__BRIEF__
Which lines of the listing hold the string "button"? Copy those lines.

__EXERCISE DATA__
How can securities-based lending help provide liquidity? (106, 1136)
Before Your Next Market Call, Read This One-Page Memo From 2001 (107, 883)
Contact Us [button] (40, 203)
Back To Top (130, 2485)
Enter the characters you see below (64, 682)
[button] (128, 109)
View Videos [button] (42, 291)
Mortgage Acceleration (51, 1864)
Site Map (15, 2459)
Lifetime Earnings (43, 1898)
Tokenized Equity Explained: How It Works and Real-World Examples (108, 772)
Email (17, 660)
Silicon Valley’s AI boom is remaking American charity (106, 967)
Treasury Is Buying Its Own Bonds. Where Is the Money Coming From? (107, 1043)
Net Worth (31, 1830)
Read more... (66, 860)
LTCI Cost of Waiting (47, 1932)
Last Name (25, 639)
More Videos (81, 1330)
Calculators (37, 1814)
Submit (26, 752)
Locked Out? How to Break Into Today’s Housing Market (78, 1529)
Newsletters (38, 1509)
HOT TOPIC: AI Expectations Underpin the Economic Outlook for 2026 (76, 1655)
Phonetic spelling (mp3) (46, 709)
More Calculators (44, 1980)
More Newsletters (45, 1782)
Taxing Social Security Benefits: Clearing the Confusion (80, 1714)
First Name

__ANSWER__
Contact Us [button] (40, 203)
[button] (128, 109)
View Videos [button] (42, 291)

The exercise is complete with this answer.